(Records from a dataset)
Start
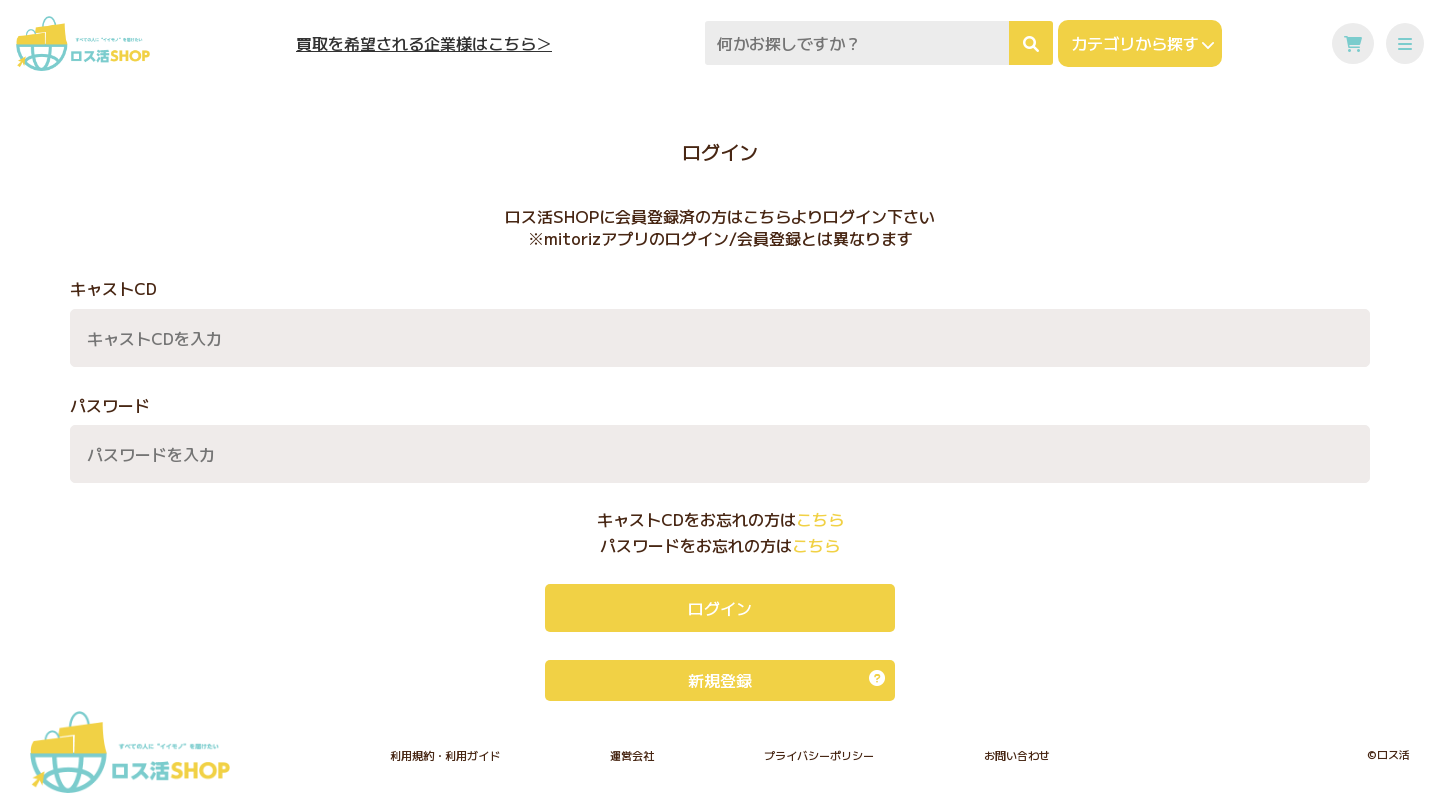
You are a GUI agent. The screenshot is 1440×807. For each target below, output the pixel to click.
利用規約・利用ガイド (445, 755)
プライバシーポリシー (819, 755)
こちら (820, 519)
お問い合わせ (1017, 755)
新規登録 (786, 680)
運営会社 (632, 755)
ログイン (720, 608)
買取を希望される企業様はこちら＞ (424, 43)
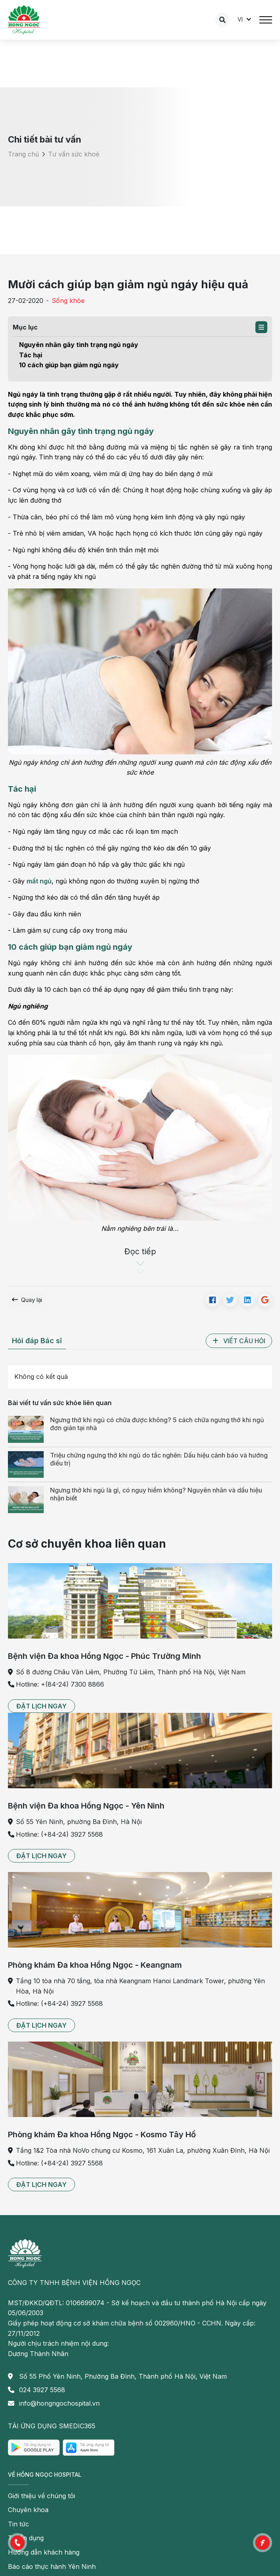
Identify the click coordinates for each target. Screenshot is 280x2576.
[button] (261, 327)
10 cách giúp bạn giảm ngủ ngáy (69, 365)
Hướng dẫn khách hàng (43, 2552)
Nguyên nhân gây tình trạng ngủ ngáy (78, 345)
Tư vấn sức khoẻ (73, 154)
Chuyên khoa (28, 2510)
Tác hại (30, 355)
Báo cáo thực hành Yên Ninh (52, 2566)
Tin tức (18, 2524)
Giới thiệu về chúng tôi (41, 2496)
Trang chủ (23, 154)
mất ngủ (39, 881)
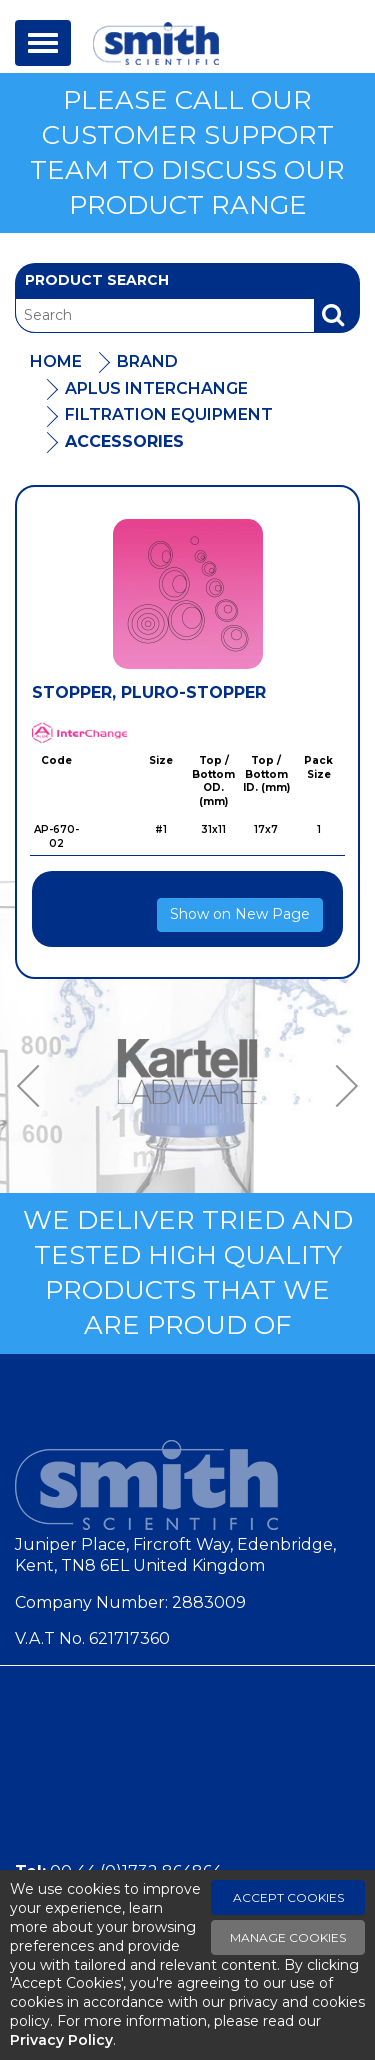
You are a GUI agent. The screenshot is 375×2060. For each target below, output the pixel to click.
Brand (147, 361)
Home (56, 361)
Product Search (97, 280)
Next (340, 1086)
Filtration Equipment (169, 414)
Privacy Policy (61, 2040)
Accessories (124, 441)
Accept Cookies (288, 1897)
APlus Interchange (156, 388)
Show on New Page (240, 914)
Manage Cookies (288, 1937)
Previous (35, 1086)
End
▸ WHAT IS EXPECTED: Write out all the items again, swapping "pixel" for "spot" everywhere and keeping everything else the same. Leave out the pictures.

▸ FINAL RESULT:
You are a GUI agent. The screenshot is 1440×807. For each target below, output the spot to click.
利用規約・利用ガイド (445, 755)
プライバシーポリシー (819, 755)
こちら (820, 519)
お問い合わせ (1017, 755)
新規登録 (786, 680)
運営会社 (632, 755)
ログイン (720, 608)
買取を希望される企業様はこちら＞ (424, 43)
Identify the click coordinates for each target. Screenshot is 280x2576.
[button] (261, 327)
10 cách giúp bạn giảm ngủ ngáy (69, 365)
Hướng dẫn khách hàng (43, 2552)
Nguyên nhân gây tình trạng ngủ ngáy (78, 345)
Tư vấn sức khoẻ (73, 154)
Chuyên khoa (28, 2510)
Tác hại (30, 355)
Báo cáo thực hành Yên Ninh (52, 2566)
Tin tức (18, 2524)
Giới thiệu về chúng tôi (41, 2496)
Trang chủ (23, 154)
mất ngủ (39, 881)
You are a GUI agent. The screenshot is 375×2060. For each target below, output the spot to click.
Brand (147, 361)
Home (56, 361)
Product Search (97, 280)
Next (340, 1086)
Filtration Equipment (169, 414)
Privacy Policy (61, 2040)
Accessories (124, 441)
Accept Cookies (288, 1897)
APlus Interchange (156, 388)
Show on New Page (240, 914)
Manage Cookies (288, 1937)
Previous (35, 1086)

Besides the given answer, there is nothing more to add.